» **PROVIDED ENTRIES**
- Opening Delimiter -

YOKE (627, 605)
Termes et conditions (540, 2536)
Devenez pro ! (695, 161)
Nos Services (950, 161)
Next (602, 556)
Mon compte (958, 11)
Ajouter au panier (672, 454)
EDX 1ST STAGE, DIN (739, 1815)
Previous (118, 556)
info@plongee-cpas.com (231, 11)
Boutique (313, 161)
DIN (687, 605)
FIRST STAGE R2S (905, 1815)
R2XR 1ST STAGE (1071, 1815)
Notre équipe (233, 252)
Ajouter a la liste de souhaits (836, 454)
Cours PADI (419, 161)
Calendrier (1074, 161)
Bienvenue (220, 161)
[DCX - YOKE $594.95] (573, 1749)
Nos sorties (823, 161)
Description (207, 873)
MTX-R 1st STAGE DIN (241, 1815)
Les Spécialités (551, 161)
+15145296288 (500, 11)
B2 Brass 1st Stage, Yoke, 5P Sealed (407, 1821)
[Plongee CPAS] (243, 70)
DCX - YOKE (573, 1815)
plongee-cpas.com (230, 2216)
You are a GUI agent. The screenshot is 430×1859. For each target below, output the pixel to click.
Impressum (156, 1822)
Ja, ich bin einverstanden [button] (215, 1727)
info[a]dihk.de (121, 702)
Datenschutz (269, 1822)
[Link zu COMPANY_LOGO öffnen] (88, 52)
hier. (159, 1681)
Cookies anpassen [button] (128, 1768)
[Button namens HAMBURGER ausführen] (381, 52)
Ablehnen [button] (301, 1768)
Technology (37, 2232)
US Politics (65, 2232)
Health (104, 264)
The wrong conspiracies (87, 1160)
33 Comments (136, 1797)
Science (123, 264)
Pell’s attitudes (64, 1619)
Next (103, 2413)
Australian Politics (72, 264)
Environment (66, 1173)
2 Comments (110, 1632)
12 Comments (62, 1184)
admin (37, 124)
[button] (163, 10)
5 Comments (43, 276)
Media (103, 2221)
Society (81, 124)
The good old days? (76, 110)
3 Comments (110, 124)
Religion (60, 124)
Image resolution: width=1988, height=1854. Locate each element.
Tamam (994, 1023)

- Closing Delimiter -

» **YOUR OBJECTIVE**
Output the listing exactly.

» **THE ANSWER**
YOKE (627, 605)
Termes et conditions (540, 2536)
Devenez pro ! (695, 161)
Nos Services (950, 161)
Next (602, 556)
Mon compte (958, 11)
Ajouter au panier (672, 454)
EDX 1ST STAGE, DIN (739, 1815)
Previous (118, 556)
info@plongee-cpas.com (231, 11)
Boutique (313, 161)
DIN (687, 605)
FIRST STAGE R2S (905, 1815)
R2XR 1ST STAGE (1071, 1815)
Notre équipe (233, 252)
Ajouter a la liste de souhaits (836, 454)
Cours PADI (419, 161)
Calendrier (1074, 161)
Bienvenue (220, 161)
[DCX - YOKE $594.95] (573, 1749)
Nos sorties (823, 161)
Description (207, 873)
MTX-R 1st STAGE DIN (241, 1815)
Les Spécialités (551, 161)
+15145296288 (500, 11)
B2 Brass 1st Stage, Yoke, 5P Sealed (407, 1821)
[Plongee CPAS] (243, 70)
DCX - YOKE (573, 1815)
plongee-cpas.com (230, 2216)
You are a GUI agent. The screenshot is 430×1859. For each target below, output the pixel to click.
Impressum (156, 1822)
Ja, ich bin einverstanden [button] (215, 1727)
info[a]dihk.de (121, 702)
Datenschutz (269, 1822)
[Link zu COMPANY_LOGO öffnen] (88, 52)
hier. (159, 1681)
Cookies anpassen [button] (128, 1768)
[Button namens HAMBURGER ausführen] (381, 52)
Ablehnen [button] (301, 1768)
Technology (37, 2232)
US Politics (65, 2232)
Health (104, 264)
The wrong conspiracies (87, 1160)
33 Comments (136, 1797)
Science (123, 264)
Pell’s attitudes (64, 1619)
Next (103, 2413)
Australian Politics (72, 264)
Environment (66, 1173)
2 Comments (110, 1632)
12 Comments (62, 1184)
admin (37, 124)
[button] (163, 10)
5 Comments (43, 276)
Media (103, 2221)
Society (81, 124)
The good old days? (76, 110)
3 Comments (110, 124)
Religion (60, 124)
Image resolution: width=1988, height=1854. Locate each element.
Tamam (994, 1023)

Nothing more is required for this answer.